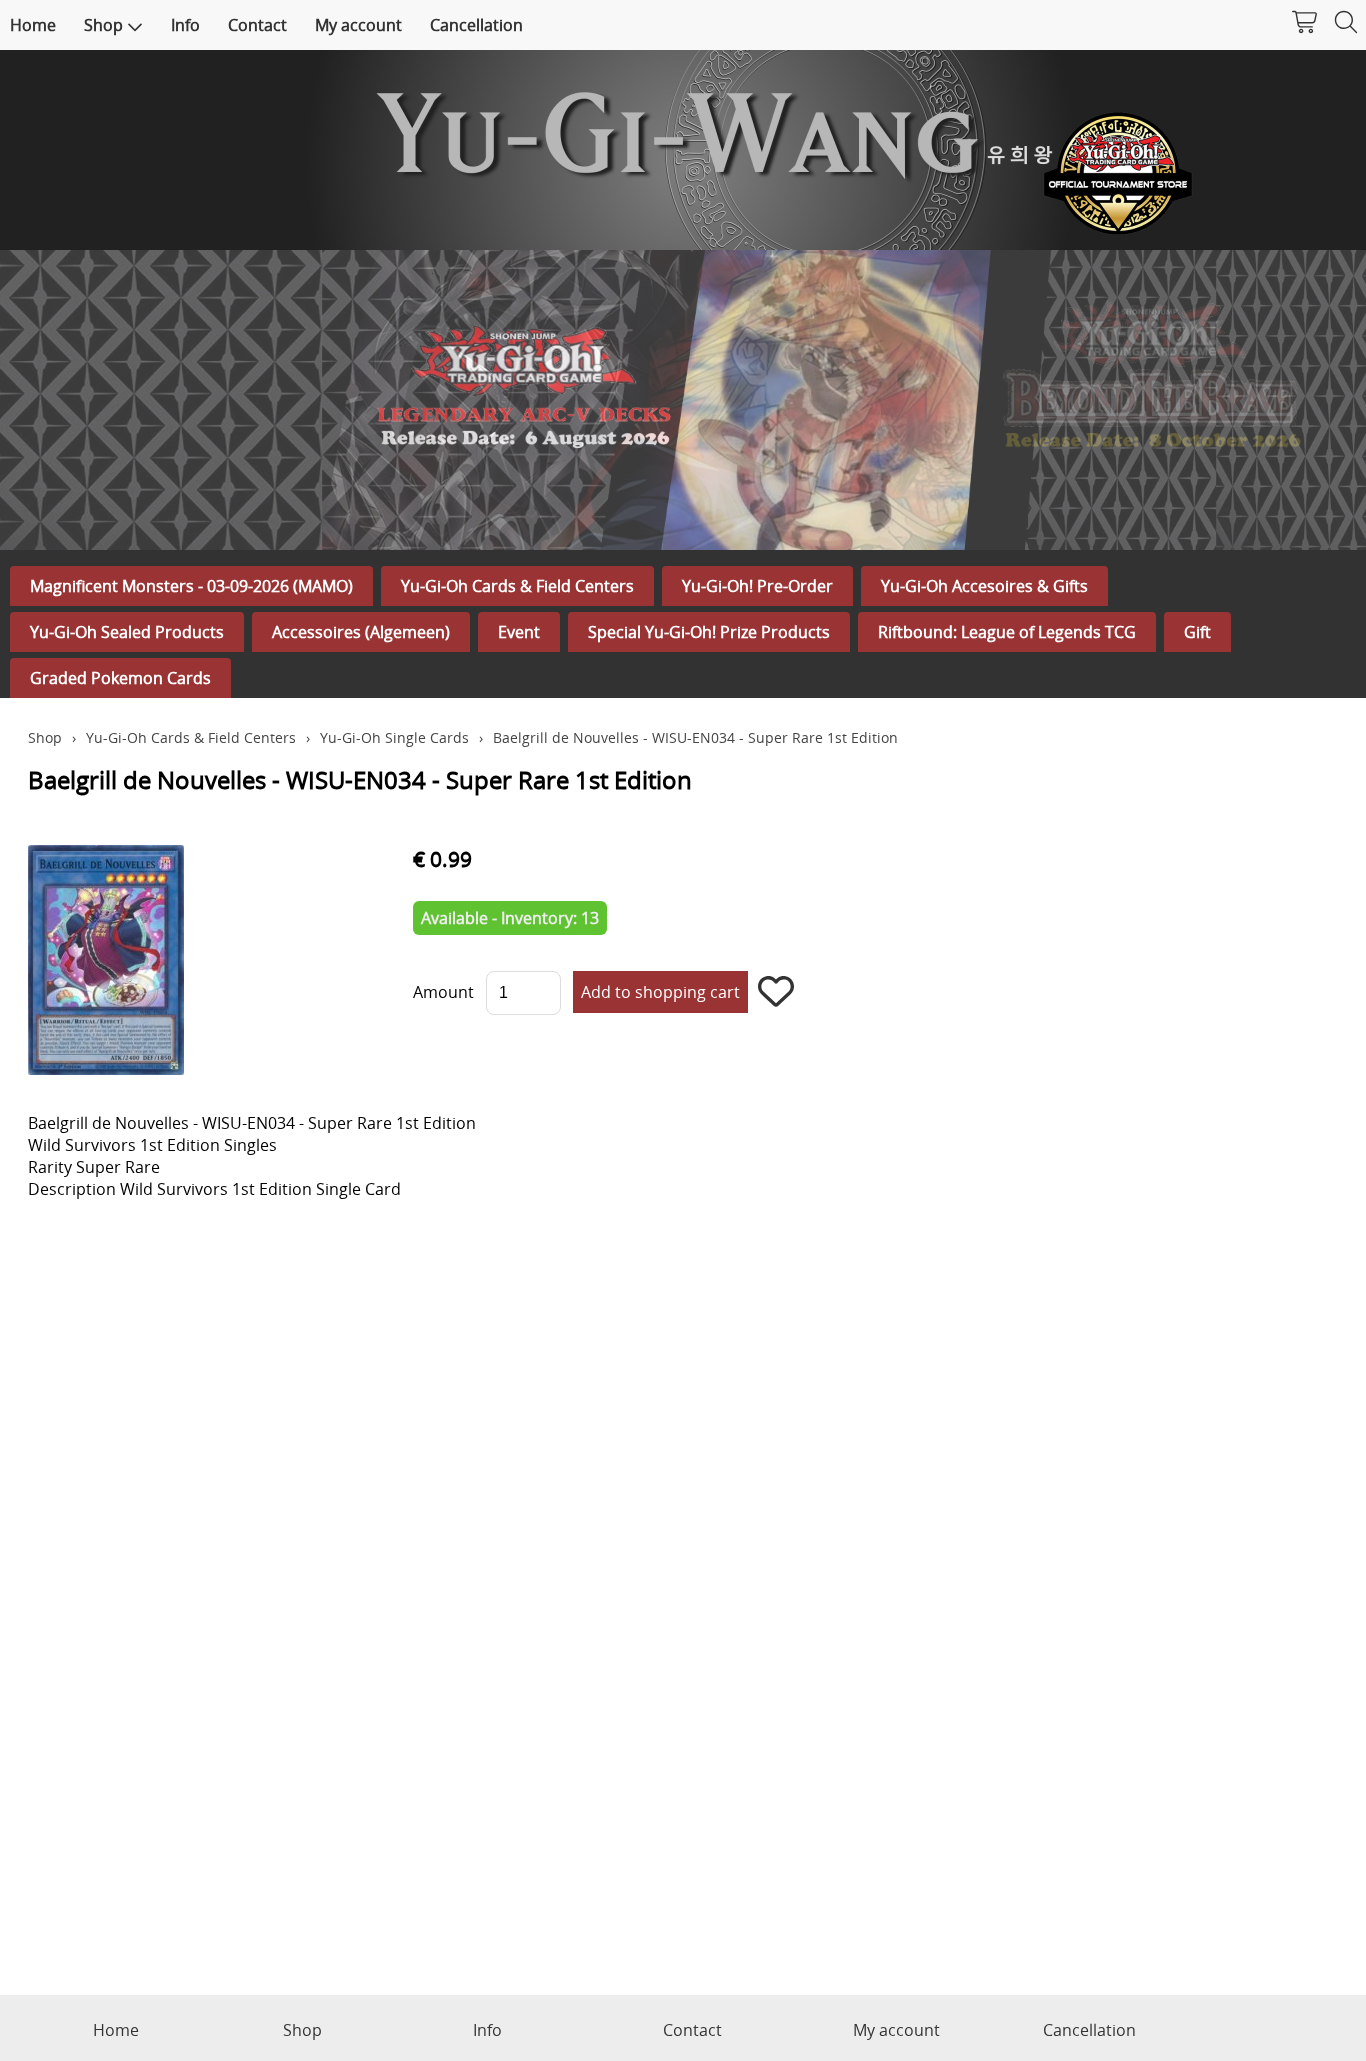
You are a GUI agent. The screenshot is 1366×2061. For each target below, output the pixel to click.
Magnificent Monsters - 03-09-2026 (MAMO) (191, 586)
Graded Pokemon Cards (120, 678)
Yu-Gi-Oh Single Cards (394, 737)
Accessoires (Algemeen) (361, 632)
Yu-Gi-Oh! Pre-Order (757, 586)
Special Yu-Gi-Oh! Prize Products (709, 632)
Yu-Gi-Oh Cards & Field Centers (517, 586)
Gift (1197, 632)
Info (185, 25)
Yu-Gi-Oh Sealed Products (127, 632)
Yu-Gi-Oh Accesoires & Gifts (984, 586)
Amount (443, 992)
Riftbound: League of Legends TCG (1007, 632)
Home (33, 25)
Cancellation (476, 25)
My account (358, 25)
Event (519, 632)
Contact (257, 25)
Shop (103, 25)
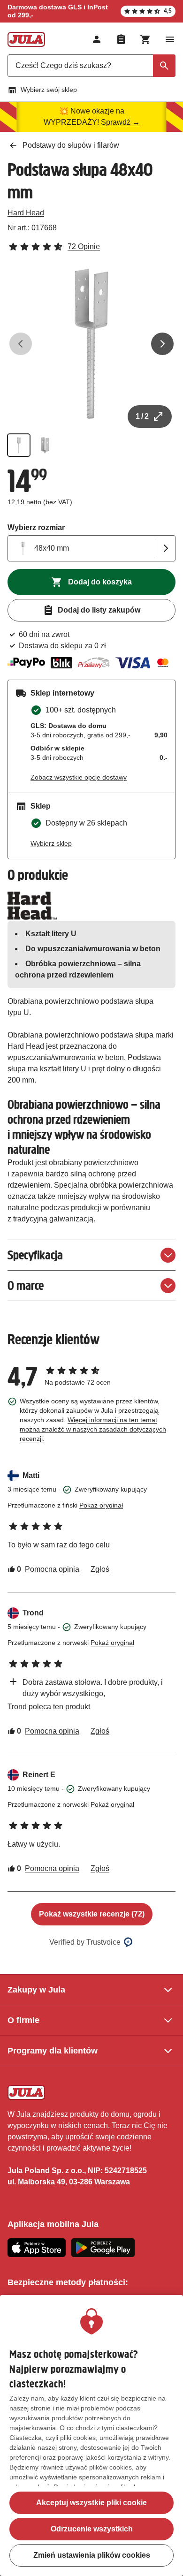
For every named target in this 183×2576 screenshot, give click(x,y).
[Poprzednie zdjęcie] (20, 344)
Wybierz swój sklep (49, 89)
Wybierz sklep (51, 843)
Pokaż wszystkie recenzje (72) (92, 1914)
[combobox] (91, 65)
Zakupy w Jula (36, 1989)
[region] (91, 2435)
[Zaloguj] (96, 39)
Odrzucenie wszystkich (92, 2529)
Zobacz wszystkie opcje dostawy (78, 777)
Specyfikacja (35, 1255)
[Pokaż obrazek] (19, 445)
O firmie (23, 2020)
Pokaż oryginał (101, 1505)
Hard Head (26, 213)
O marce (26, 1285)
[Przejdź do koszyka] (145, 39)
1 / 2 (142, 416)
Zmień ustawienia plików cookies (91, 2555)
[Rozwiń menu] (170, 39)
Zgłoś (100, 1569)
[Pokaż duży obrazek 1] (91, 344)
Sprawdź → (120, 122)
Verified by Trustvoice (85, 1942)
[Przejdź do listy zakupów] (121, 39)
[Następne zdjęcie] (162, 344)
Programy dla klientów (53, 2050)
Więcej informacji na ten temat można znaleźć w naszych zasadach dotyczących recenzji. (93, 1429)
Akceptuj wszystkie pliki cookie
▬▬▬▬▬▬
[Assignment] Apart from the images, the entries above must be returned without alteration.

[Finished exercise]
You are a GUI agent. The screenshot is 1366×2061. For each target below, output the pixel to click.
Magnificent Monsters - 03-09-2026 (MAMO) (191, 586)
Graded Pokemon Cards (120, 678)
Yu-Gi-Oh Single Cards (394, 737)
Accessoires (Algemeen) (361, 632)
Yu-Gi-Oh! Pre-Order (757, 586)
Special Yu-Gi-Oh! Prize Products (709, 632)
Yu-Gi-Oh Cards & Field Centers (517, 586)
Gift (1197, 632)
Info (185, 25)
Yu-Gi-Oh Sealed Products (127, 632)
Yu-Gi-Oh Accesoires & Gifts (984, 586)
Amount (443, 992)
Riftbound: League of Legends TCG (1007, 632)
Home (33, 25)
Cancellation (476, 25)
My account (358, 25)
Event (519, 632)
Contact (257, 25)
Shop (103, 25)
For every named target in this 183×2576 screenshot, give click(x,y).
[Poprzednie zdjęcie] (20, 344)
Wybierz swój sklep (49, 89)
Wybierz sklep (51, 843)
Pokaż wszystkie recenzje (72) (92, 1914)
[combobox] (91, 65)
Zakupy w Jula (36, 1989)
[region] (91, 2435)
[Zaloguj] (96, 39)
Odrzucenie wszystkich (92, 2529)
Zobacz wszystkie opcje dostawy (78, 777)
Specyfikacja (35, 1255)
[Pokaż obrazek] (19, 445)
O firmie (23, 2020)
Pokaż oryginał (101, 1505)
Hard Head (26, 213)
O marce (26, 1285)
[Przejdź do koszyka] (145, 39)
1 / 2 (142, 416)
Zmień ustawienia plików cookies (91, 2555)
[Rozwiń menu] (170, 39)
Zgłoś (100, 1569)
[Pokaż duży obrazek 1] (91, 344)
Sprawdź → (120, 122)
Verified by Trustvoice (85, 1942)
[Przejdź do listy zakupów] (121, 39)
[Następne zdjęcie] (162, 344)
Programy dla klientów (53, 2050)
Więcej informacji na ten temat można znaleźć w naszych zasadach dotyczących recenzji. (93, 1429)
Akceptuj wszystkie pliki cookie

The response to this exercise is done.